Garayblas elaborates: “While the local development community has been steadily growing, sadly, local revenue isn’t catching up.
“The good news is that this situation has forced most local developers to target the overseas market because we have a better chance of becoming successful and sustainable taking this route.”
Sumo comments that most titles developed locally are for mobile and browser, due to the low barrier to entry.
“For larger, more complex games that require a studio, it’s hard to get the kind of funding that makes that possible,” he explains. “Local banks and VCs still have trouble wrapping their heads around game development as viable business.”
Schaffner also laments the difficulty in obtaining financial backing: “Compared to other countries, the amount of government support and private venture in the Philippines is very limited.
“Without such resources, a company’s growth and its ability to enter new markets is slowed or prevented. Aside from that, internet quality and cost are among the worst in Asia.”
Kevin Boase, development director and co-founder of Buko Studios, also expresses concern that the country is lagging behind its Asian neighbours when it comes to the elements required for a fertile sector.
“It feels like the Philippines has fallen behind in terms of experience and infrastructure compared with, say, Singapore and China,” he offers. “There is no shortage of passion to catch-up, so investment should yield good results.”
Boase reinforces his belief that the local industry could make its mark on the global industry if the necessary support was given.
“Artistically, the Philippines are drawn to a mix of western and eastern styles and genres,” he details. “They keep up with international trends and quickly identify what it is to be competitive. Budgets, experience and spending hold them back.”
Dizon hints at the growing ambitions of Filipino creators.
“In the last few years, we have seen a lot more independent teams come up with original content, driven by the open platforms of mobile and PC,” he says. “The outsourcing industry is still here to stay, but new and experienced teams alike are discovering that they can create their own products now that the cost of development has rapidly gone down.”
"While the local development community has been steadily growing, sadly, local revenue isn’t catching up."
Erick V. Garayblas, Kuyi Mobile
With the Philippines only at the beginning of its growth as a region for development, what are the advancements set to impact the emerging industry?
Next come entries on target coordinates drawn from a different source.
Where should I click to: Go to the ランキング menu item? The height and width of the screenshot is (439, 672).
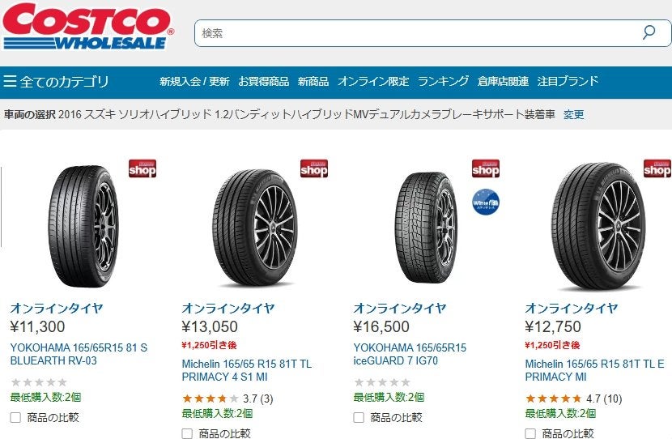point(443,81)
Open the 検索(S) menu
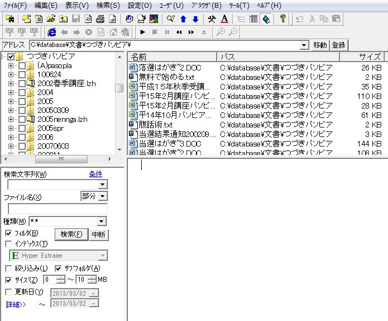The height and width of the screenshot is (321, 388). point(107,5)
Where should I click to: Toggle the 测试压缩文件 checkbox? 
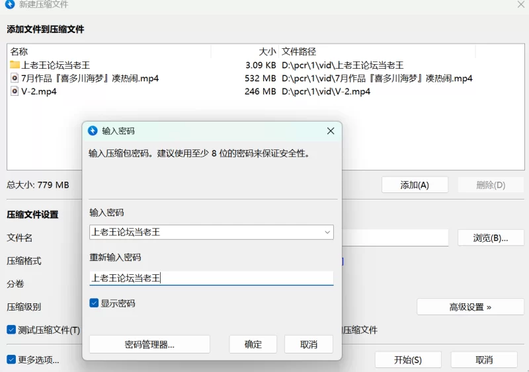click(11, 330)
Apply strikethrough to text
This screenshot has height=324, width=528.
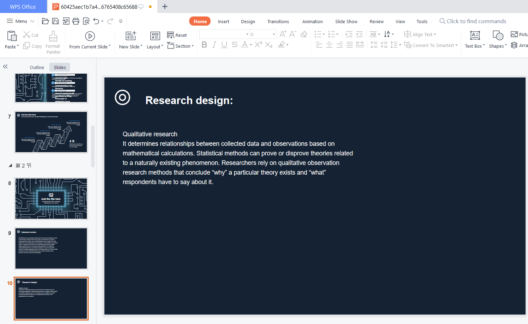(x=234, y=45)
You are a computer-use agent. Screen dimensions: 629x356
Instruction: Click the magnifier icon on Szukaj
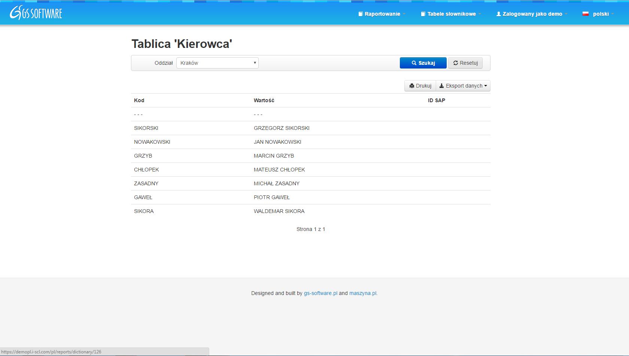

“The advantages and issues surrounding outsourcing are well known by now,” Boase says. “There is still a need for more investment within the Philippines to be able to offer higher-end services and develop quality portfolios.”
Garayblas instead puts a focus on the nascent technologies set to be adopted by aspiring devs in the region.
“One of the new technologies that could also set an impact is the advent of VR,” he says. “Since Filipinos are known for being creative, I’m pretty confident we can make unique and innovative games using VR.”
Juban instead highlights the opportunity to attract a greater number of international powerhouses to move into the country.
“Better internet service and more telco co-operation will make the bigger dev studios take a second stab at the local market and feasibly the rest of South-East Asia,” he hopes.
Sumo concludes with an optimistic summary of the country’s efforts to make its name heard on a global scale:
“All of the developers here have a collective chip on their shoulders, and it’s only a matter of time before someone breaks out and brings attention to the scene.”